I was coming out of a lecture that I was giving to IDS masters’ students on struggles against anti-gender backlash by women’s groups when I saw the news: 15 Palestinian medical workers brutally killed and buried in a mass grave by Israel. My blood boiled, and I wished that I could do something tangible to stop the latest wave of the genocide that Israel had been committing for the better part of two years now. I’ve done all that I can to fight against the genocide – attending marches, signing petitions and sharing information on social media, but it still doesn’t feel like enough. What else could I do to send my solidarity to all Palestinians?
Solidarity. That word made me pause and ruminate. What does it mean in practice?

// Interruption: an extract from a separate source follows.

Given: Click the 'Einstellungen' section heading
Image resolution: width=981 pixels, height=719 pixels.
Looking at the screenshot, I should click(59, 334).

Returning to the theme of the lecture I had given (on backlash and strategies against this), I thought of all the women’s groups and movements we had been working with over the last five years through the Sustaining Power for Women’s Rights (SuPWR) project. The idea, discourse and practice of solidarity was rife across all 16 of these women’s groups. There is a clear relationship between solidarity and (collective) power – one could say that solidarity is essential for gaining and sustaining power; and ‘power to’ build solidarity is one of the key strategies that women’s groups use to counter backlash against them. Strength in numbers, as they say.
So, is solidarity the glue that holds these groups together within themselves – the necessary element to bring groups together, the essence of building cross-sectional and intergenerational alliances – or something more?
Building a Solidarity Network
IDS, the Arab Institute for Women (AiW) at the Lebanese American University, Gender Sphere and Independent Consultant, Jana Vasil’eva have recently collaborated, with the support of the International Development Research Centre (IDRC), to establish a Community of Practice (CoP) called the Solidarity Network (SN). This network brings together a cohort of grantees from six IDRC projects who are researching gender backlash across different contexts, encompassing Asia; Latin and South America; the MENA region; and West Africa. Our aim in building the Solidarity Network is to establish an interconnected global web of individuals and organisations supporting women’s and LGBTQI+ rights that are countering gender backlash.
While the term ‘solidarity’ is in the very name of project, we initially held off on defining of the term, instead, wanting to collectively understand what solidarity meant for SN members. Of course, some clues of our initial understandings of ‘solidarity’ could be found in some of the words we used in the SN objectives:
• Recognise who to build solidarity with;
• Reflect on strategies to build solidarity;
• Restore faith in each other through healing care and support; and
• Recreate feminist and queer alliances across fractures.
But how did this translate across various contexts? What did the term ‘solidarity’ mean to our network members?
Defining solidarity
In our first SN virtual meeting, we asked members of our network to think of one word that comes to their mind when they think of ‘solidarity’. Network members added these to a word cloud, which included the terms: care, support, action, power, unity; allyship; sharing; love; understanding; empathy, participation.

No big surprises there, except for one – the word ‘care’ was the most frequently associated terms with solidarity. Why was the focus on care in relation to solidarity a surprise to us? We care for our family, our friends. We also care about some causes and issues – in my case, the Palestinian cause was on top of my list.
But the ‘care’ in solidarity has a slightly different connotation. This ‘care’ signifies the emotional, affective and aesthetic labour that goes into building movements, and this has messy, political underpinnings that are often disassociated with the term care. Solidarity could then be understood as the outcome of the articulation of this care labour, which in turn builds collective power.
But like power is not benign, and care is messy and political, building solidarity is also not without conflict and contestations. Especially in the field of gender and sexuality, extreme polarisations and fractions have arisen even within movements and people These polarisations are fanned by the gender backlash actors, who loathe and feel threatened by solidarity.
This polarisation can only be rectified through a productive encounter between these deeply polarised factions – an encounter marked by a restoring of faith, healing, and building architectures of care that would help repair and restore collective energies.
In other words, building solidarity would entail embodied, situated and feminist ethics and practical action of care, that would counter the depletion, disillusionment and dissensus characterising the contemporary feminist and queer landscape. Sending solidarity to all people of Palestine and other colonised lands then means sending hope, resilience and love. It means to continue resisting, to practice a feminist ethics of care in writings and deliberations, always raising the issue, and not giving in to the disillusionment that Israel and its allies would have us feel. It entails continuing to fight with whichever tools one has control over – in my case with a pen – well, laptop; but also, with intentionally practicing care as an ethos, a principle, a code of conduct. It signifies that your fight is my fight, and your dreams are my dreams.
A journey of care-ful solidarities
In the Solidarity Network, we are starting our journey precisely through the praxis of care, recognising the tools of backlash; restoring feminist energies through connections, reflecting and amplifying strategies to counter backlash; and thus, recreating care-ful feminist alliances and solidarities.